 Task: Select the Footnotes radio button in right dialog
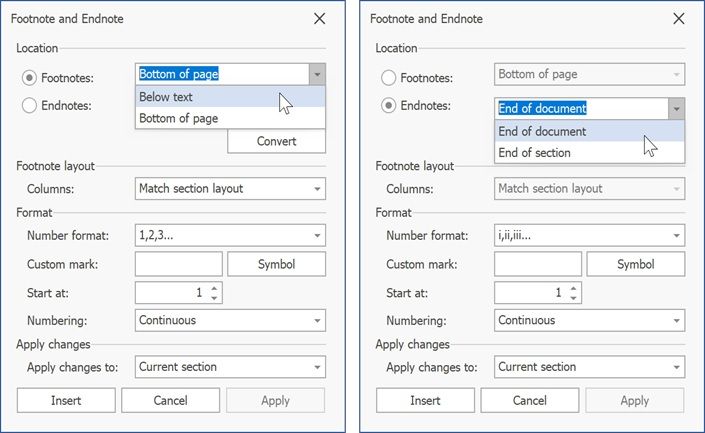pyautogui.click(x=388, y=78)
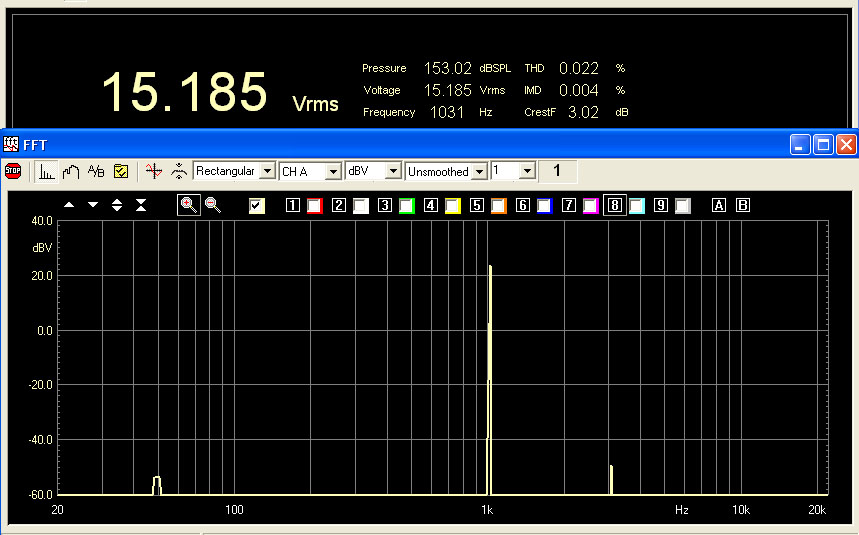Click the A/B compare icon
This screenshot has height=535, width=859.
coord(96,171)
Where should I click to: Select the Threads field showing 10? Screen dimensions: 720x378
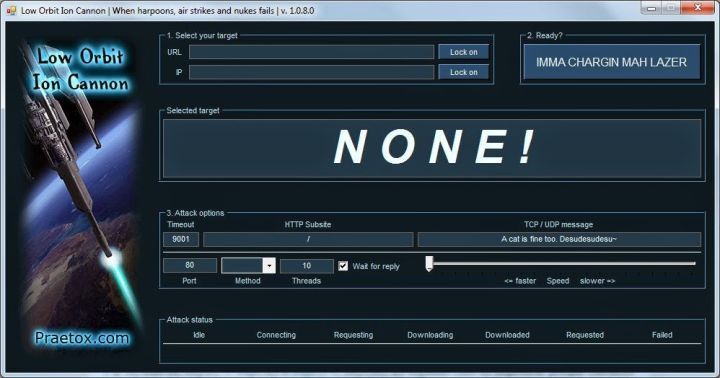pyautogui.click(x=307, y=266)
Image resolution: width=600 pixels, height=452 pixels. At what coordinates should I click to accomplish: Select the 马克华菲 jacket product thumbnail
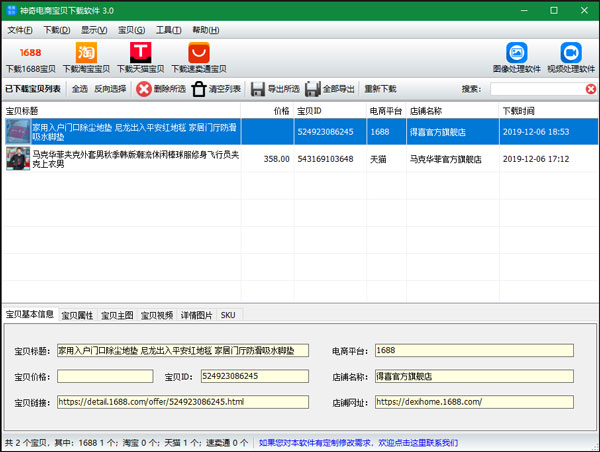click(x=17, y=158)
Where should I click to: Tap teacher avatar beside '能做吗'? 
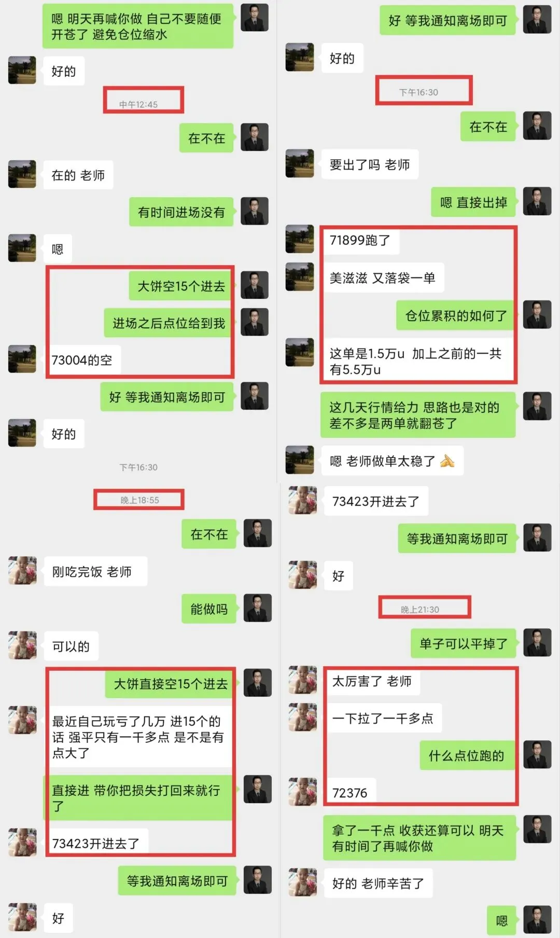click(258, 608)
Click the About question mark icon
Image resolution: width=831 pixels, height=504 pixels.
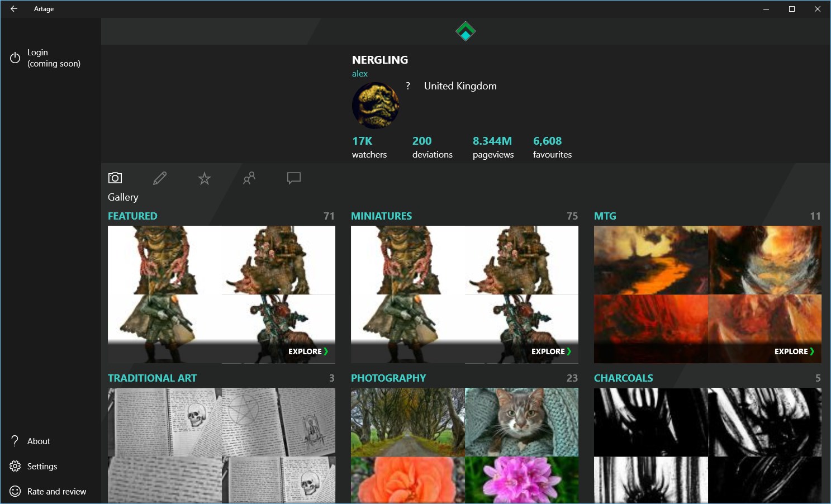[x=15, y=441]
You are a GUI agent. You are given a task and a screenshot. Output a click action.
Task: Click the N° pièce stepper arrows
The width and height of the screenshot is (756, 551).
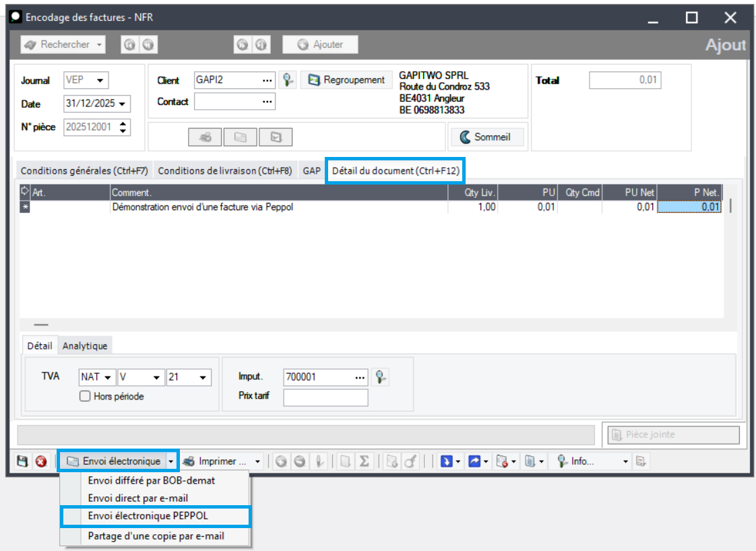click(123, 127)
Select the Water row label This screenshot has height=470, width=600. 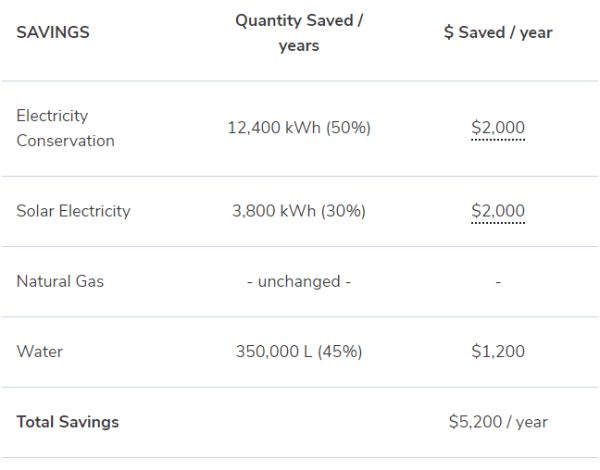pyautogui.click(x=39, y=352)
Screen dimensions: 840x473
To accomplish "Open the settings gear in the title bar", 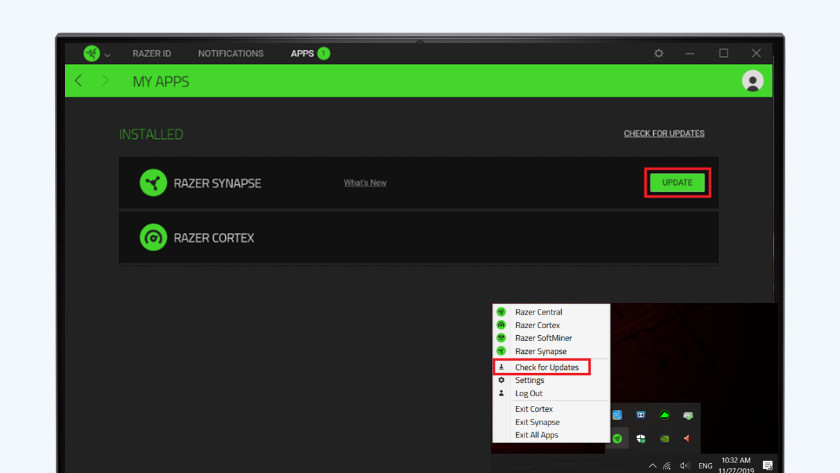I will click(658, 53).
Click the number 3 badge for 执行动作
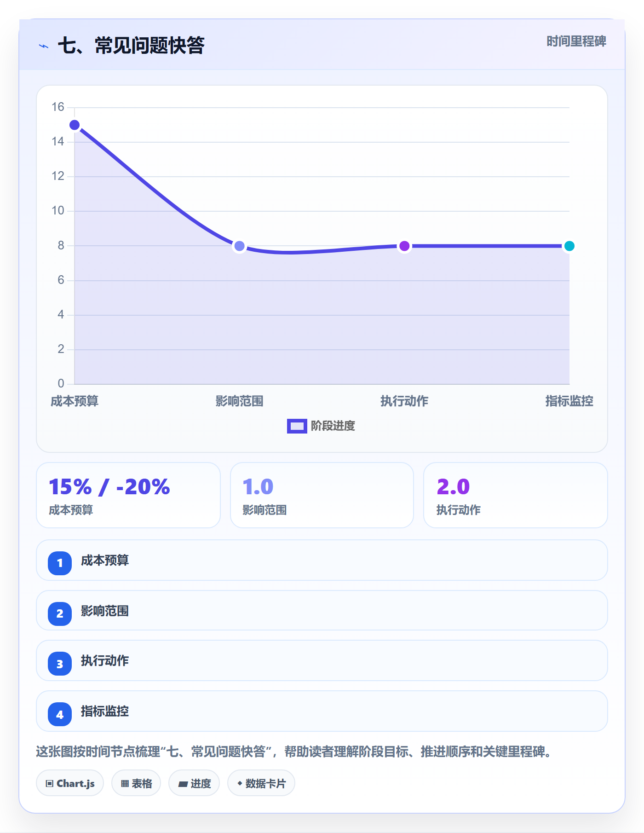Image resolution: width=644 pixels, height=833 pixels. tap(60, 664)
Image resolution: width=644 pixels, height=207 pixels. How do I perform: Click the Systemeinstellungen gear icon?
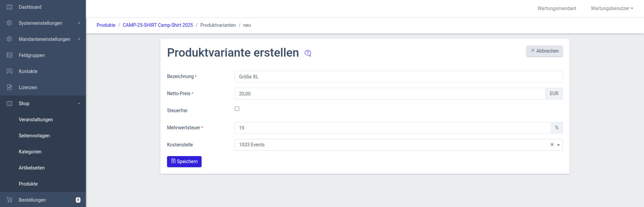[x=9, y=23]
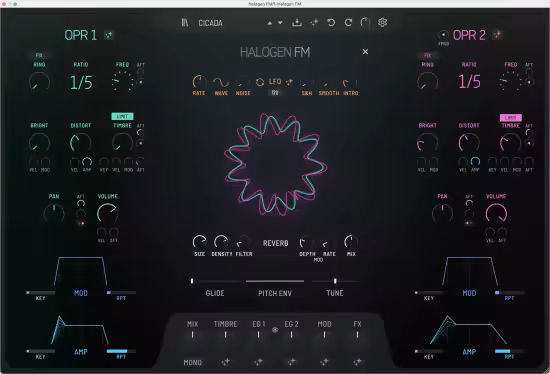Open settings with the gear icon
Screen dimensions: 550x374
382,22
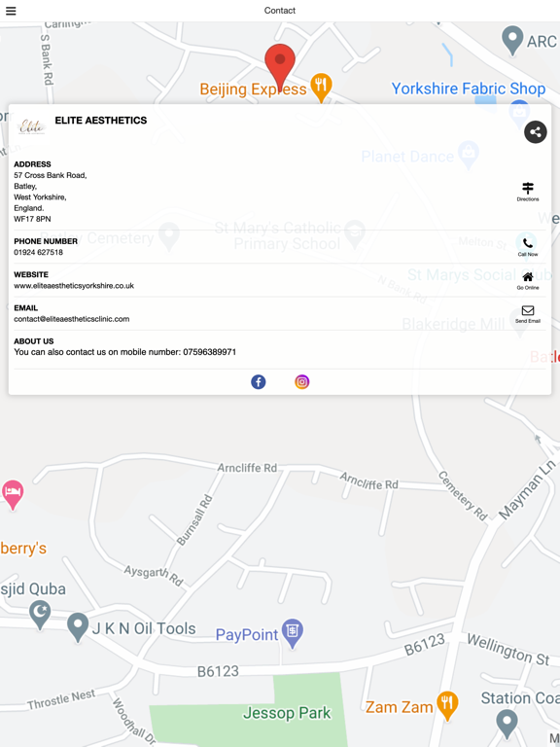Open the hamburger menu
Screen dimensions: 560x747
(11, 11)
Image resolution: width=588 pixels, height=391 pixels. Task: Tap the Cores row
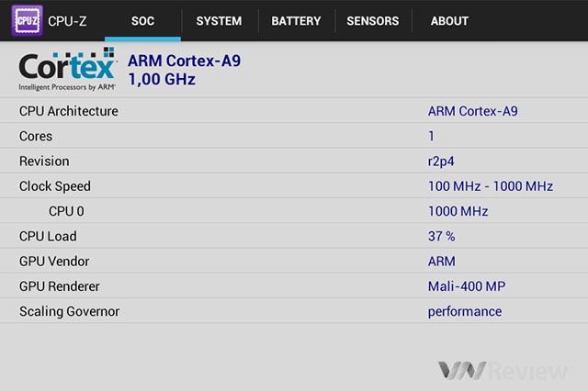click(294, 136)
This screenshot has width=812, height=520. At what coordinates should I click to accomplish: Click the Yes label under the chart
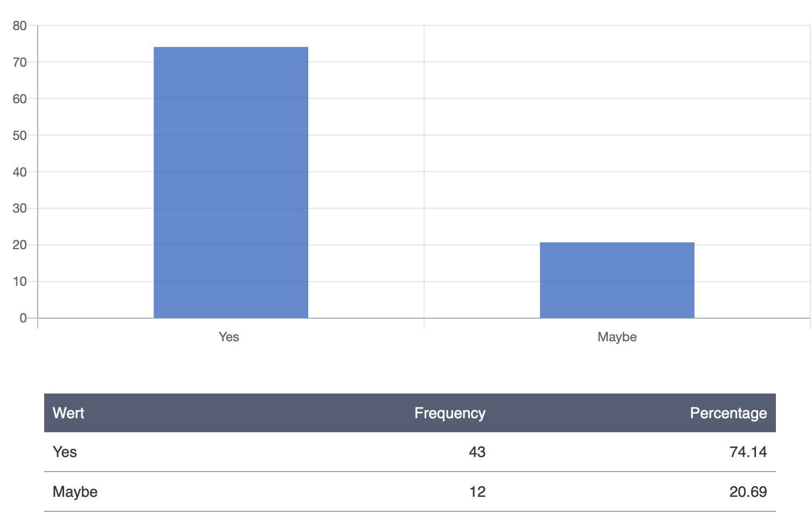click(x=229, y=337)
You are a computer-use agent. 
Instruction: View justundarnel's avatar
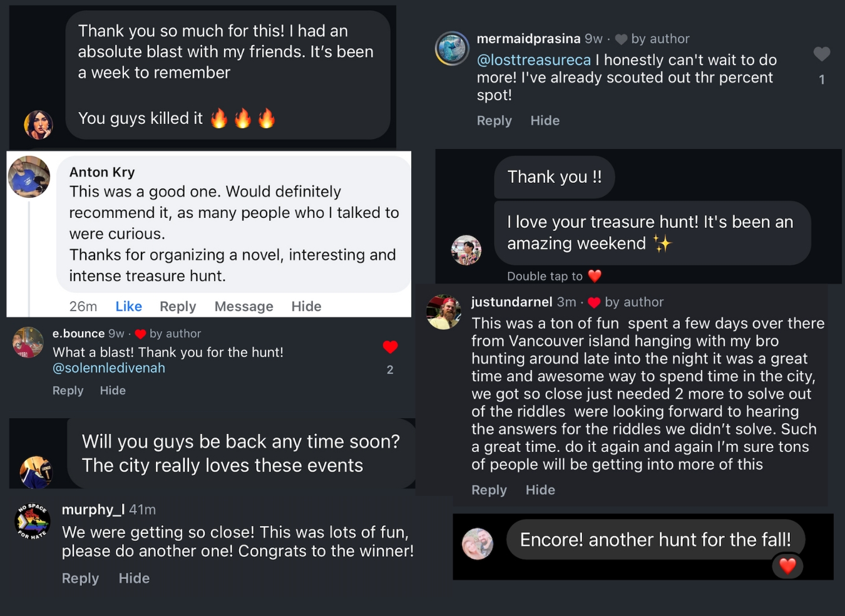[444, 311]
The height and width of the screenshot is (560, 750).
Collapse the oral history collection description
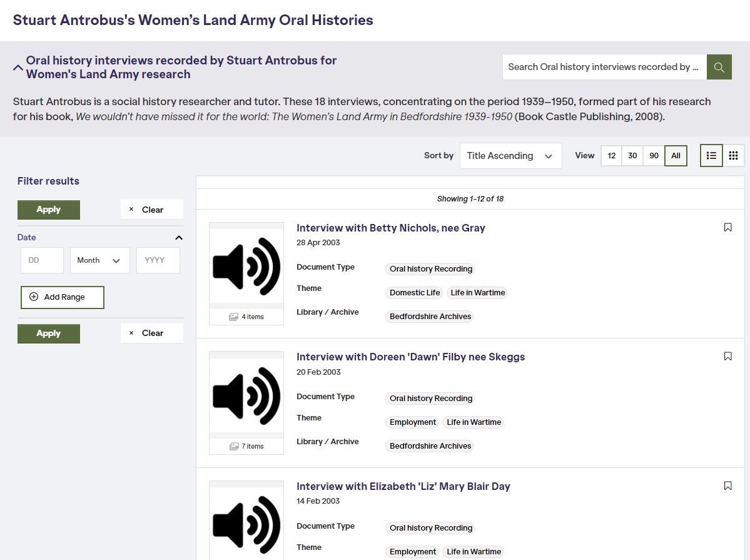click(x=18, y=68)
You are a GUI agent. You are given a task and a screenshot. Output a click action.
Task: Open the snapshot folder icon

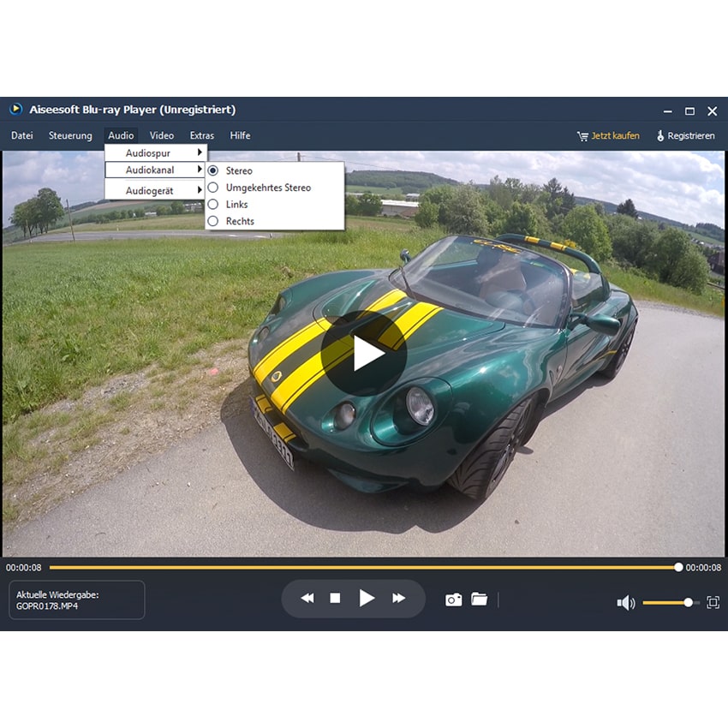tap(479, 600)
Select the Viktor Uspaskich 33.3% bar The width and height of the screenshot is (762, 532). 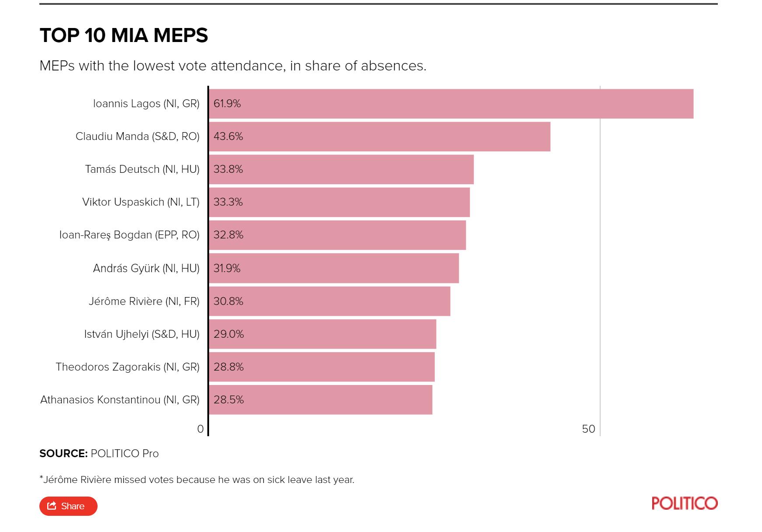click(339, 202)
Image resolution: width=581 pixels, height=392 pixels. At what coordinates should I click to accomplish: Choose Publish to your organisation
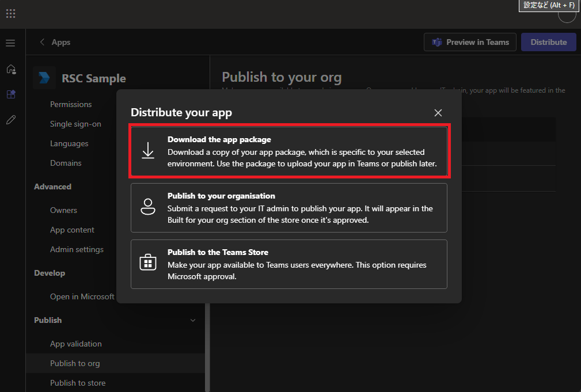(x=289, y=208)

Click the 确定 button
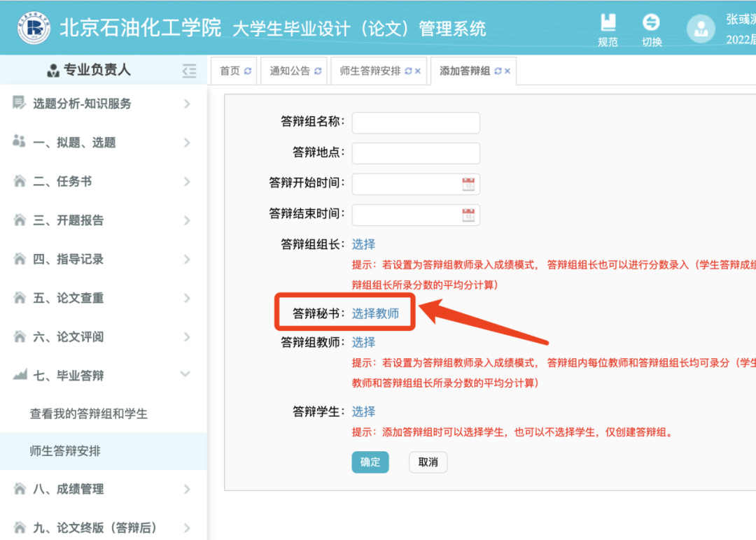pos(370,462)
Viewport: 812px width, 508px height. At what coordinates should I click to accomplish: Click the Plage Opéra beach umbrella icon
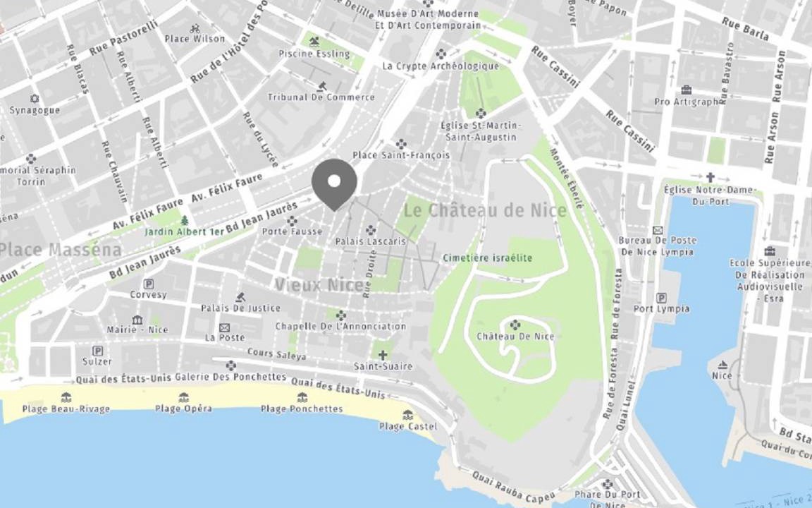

=-=-=

■ **PROBLEM TO WORK ON**
Reproduce word for word the lines running from the line with "Image resolution: width=581" through the end of the data, both included, and nothing else; leave out the pictures.

■ **ANSWER AREA**
Image resolution: width=581 pixels, height=392 pixels. At what coordinates should I click to accomplish: Choose Publish to your organisation
(x=289, y=208)

Click the 确定 button
pos(370,462)
Viewport: 812px width, 508px height. At what coordinates should I click to accomplish: Click the Plage Opéra beach umbrella icon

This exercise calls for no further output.